In the entries below, the lines from the one with "Image resolution: width=728" through the one with "Click the Buy" are to be copied exactly; both ends count.

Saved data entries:
━━━━━━━━━━

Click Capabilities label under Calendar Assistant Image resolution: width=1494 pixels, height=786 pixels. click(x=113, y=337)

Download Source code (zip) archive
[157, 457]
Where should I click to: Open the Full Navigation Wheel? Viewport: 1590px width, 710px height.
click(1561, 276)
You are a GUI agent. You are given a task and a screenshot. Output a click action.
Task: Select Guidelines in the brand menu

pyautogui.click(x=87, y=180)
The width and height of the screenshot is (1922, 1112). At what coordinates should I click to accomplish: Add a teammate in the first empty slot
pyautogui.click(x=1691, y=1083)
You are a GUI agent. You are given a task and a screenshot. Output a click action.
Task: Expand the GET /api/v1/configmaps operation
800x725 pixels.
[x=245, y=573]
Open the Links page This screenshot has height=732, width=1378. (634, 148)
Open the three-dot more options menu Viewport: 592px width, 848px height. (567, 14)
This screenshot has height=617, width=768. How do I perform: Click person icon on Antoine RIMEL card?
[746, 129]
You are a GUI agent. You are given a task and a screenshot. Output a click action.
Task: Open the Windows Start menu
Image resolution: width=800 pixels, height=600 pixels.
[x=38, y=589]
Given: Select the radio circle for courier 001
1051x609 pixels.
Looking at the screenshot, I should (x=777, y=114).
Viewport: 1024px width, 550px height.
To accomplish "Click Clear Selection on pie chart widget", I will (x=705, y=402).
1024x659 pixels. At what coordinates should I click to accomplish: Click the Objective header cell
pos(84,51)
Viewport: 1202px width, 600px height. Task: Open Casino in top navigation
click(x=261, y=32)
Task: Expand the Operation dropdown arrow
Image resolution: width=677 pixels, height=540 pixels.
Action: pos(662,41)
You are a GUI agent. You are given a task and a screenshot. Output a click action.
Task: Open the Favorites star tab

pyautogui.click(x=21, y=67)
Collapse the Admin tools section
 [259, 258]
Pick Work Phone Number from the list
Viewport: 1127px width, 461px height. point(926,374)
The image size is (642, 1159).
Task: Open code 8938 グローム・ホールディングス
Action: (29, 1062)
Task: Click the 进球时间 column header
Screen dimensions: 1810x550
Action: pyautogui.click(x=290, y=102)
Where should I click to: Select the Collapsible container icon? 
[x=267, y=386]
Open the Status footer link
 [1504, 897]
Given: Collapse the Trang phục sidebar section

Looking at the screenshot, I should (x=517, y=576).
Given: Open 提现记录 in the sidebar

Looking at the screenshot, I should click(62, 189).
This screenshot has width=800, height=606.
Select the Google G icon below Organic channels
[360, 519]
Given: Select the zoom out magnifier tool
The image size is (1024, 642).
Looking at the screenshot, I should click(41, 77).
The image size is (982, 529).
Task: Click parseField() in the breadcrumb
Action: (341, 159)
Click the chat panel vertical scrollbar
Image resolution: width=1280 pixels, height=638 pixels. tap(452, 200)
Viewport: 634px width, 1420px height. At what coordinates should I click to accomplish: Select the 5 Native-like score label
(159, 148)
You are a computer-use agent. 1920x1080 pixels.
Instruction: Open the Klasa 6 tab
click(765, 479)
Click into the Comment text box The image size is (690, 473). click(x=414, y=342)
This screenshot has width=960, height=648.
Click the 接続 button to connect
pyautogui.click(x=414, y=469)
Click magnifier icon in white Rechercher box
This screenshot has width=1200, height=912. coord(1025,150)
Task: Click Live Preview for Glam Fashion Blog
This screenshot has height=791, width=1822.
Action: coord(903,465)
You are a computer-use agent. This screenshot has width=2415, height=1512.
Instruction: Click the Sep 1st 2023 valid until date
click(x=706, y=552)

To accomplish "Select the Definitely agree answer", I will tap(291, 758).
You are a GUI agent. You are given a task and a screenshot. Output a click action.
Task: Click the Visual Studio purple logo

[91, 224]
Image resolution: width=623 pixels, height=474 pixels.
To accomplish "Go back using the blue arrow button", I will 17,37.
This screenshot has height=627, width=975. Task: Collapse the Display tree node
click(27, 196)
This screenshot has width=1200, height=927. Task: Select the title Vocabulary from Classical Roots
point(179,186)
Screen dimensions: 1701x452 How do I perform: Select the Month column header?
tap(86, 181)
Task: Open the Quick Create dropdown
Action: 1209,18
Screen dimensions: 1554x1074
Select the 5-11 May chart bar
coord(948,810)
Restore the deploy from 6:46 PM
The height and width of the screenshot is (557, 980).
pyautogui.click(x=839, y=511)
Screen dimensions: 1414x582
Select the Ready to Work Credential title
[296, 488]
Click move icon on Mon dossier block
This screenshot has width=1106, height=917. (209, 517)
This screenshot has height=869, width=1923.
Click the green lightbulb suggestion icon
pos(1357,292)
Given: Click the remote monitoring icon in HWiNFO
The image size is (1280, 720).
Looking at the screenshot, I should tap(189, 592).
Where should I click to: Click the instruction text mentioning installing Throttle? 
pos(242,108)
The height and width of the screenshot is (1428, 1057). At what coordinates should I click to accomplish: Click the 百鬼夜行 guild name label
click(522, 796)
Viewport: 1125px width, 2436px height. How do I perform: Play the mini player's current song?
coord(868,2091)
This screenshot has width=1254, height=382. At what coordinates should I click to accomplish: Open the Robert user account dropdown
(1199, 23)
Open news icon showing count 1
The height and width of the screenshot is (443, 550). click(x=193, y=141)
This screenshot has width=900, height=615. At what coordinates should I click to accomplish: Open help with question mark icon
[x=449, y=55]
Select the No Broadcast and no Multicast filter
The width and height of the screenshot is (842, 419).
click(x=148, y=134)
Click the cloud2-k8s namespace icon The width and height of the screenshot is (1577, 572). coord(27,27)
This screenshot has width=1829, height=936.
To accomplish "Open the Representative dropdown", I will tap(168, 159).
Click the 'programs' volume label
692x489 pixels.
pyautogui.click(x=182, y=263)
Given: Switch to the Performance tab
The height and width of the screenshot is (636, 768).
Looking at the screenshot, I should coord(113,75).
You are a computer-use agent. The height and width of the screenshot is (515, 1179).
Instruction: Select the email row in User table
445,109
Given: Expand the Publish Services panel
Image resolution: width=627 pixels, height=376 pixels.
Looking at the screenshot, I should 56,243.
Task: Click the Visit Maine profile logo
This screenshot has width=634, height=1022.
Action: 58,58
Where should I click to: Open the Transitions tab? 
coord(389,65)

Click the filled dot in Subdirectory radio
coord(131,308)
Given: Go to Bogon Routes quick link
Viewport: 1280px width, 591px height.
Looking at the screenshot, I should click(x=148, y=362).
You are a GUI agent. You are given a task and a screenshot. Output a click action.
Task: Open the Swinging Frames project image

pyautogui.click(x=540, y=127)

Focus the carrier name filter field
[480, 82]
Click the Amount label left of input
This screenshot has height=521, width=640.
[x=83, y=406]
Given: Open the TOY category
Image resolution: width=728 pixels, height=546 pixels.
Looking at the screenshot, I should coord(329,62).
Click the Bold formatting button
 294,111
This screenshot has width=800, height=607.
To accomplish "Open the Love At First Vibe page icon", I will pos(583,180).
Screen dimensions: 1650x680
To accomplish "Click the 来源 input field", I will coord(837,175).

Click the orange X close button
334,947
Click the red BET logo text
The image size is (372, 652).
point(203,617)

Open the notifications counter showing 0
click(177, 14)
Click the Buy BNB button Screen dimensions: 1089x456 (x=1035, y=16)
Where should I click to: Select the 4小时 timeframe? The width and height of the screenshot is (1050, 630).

━━━━━━━━━━

## EXERCISE RESPONSE
Image resolution: width=728 pixels, height=546 pixels.
Looking at the screenshot, I should coord(329,62).
Click the Bold formatting button
 294,111
This screenshot has width=800, height=607.
To accomplish "Open the Love At First Vibe page icon", I will pos(583,180).
Screen dimensions: 1650x680
To accomplish "Click the 来源 input field", I will coord(837,175).

Click the orange X close button
334,947
Click the red BET logo text
The image size is (372, 652).
point(203,617)

Open the notifications counter showing 0
click(177, 14)
Click the Buy BNB button Screen dimensions: 1089x456 (x=1035, y=16)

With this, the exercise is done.